Faut-il rappeler l’importance des frais de stages?

« Quoique la somme soit minime, elle nous sert de déplacements aller et retour pendant les stages, dactylographier le rapport de stages, faire l’impression et la reliure, car bon nombre d’entre nous, ne sommes pas en mesure de s’offrir ce service », nous confie Claude*, Etudiant de l’université du Burundi.

Depuis la création des universités publiques, les frais de stages étaient une condition sine qua non pour les étudiants à la fin de leurs cursus. On les percevait, soit au début ou bien à la fin des stages jusque l’an académique passé.

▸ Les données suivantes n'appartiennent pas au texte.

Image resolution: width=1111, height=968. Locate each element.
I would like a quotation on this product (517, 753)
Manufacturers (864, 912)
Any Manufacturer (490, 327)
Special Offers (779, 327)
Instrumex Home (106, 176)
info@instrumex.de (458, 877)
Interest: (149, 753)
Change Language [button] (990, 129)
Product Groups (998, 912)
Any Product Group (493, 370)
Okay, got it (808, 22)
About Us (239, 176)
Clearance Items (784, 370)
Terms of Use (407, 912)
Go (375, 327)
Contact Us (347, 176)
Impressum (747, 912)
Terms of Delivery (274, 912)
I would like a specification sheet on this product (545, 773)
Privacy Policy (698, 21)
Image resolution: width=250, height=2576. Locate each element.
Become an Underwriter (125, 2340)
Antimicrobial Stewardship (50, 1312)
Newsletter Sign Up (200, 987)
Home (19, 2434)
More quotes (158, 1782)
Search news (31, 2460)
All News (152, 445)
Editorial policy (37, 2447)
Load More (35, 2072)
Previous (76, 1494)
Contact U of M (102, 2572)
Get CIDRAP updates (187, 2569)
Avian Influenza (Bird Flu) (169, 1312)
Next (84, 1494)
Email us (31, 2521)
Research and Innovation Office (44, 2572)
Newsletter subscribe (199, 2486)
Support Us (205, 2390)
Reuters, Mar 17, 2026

A l’heure de la rentrée scolaire qui coïncide avec l’exercice des stages de la première promotion des étudiants du système prêt-bourse, surtout ceux de la pédagogie, ils ont plus besoin des frais y afférents pour leur rendre la tache un peu facile. Et surtout que ces futurs enseignants auront besoin de quelques matériels didactiques pour préparer les leçons. Des matériels que l’on s’acquiert grâce à l’argent.

Avis des autorités ?

Lorsque les étudiants de ces universités osent évoquer la question des frais de stages, leurs institutions respectives leur disent que les frais de stages ont été abolis. Le Bureau de Bourse d’Etudes et de Stages(BBES)  contacté, il l’éclaircit en ces termes : « Dans le contrat qui lie l’étudiant au gouvernement, aucun article n’accorde aux étudiants les frais de stages». Toutefois, les étudiants ne l’entendent pas de cette oreille. « Jusqu’à présent, aucun décret présidentiel ou ordonnance ministérielle, à notre connaissance, n’abroge les frais de stages. Si on les avait abolis, il ne fallait pas le faire savoir oralement, mais par des écrits au risque de camoufler une certaine réalité », précise  J. Paul* étudiant à l’ENS.

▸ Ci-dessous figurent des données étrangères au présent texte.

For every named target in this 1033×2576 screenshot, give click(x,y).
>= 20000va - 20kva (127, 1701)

Claudine*, une autre étudiante de l’ENS n’a pas caché ses inquiétudes.  « Chez nous à l’ENS, les autorités veulent précipiter la paie du prêt-bourse pour faciliter la bonne tenue de stages. Ce que nous ne comprenons pas car le prêt-bourse et les frais de stages sont deux choses différentes ».

Pour tous ces étudiants, les autorités de ces deux universités devraient sortir du silence qui les caractérise sur ce sujet. Pour eux, le mieux serait de trouver une solution adéquate et qui ne défavorise personne.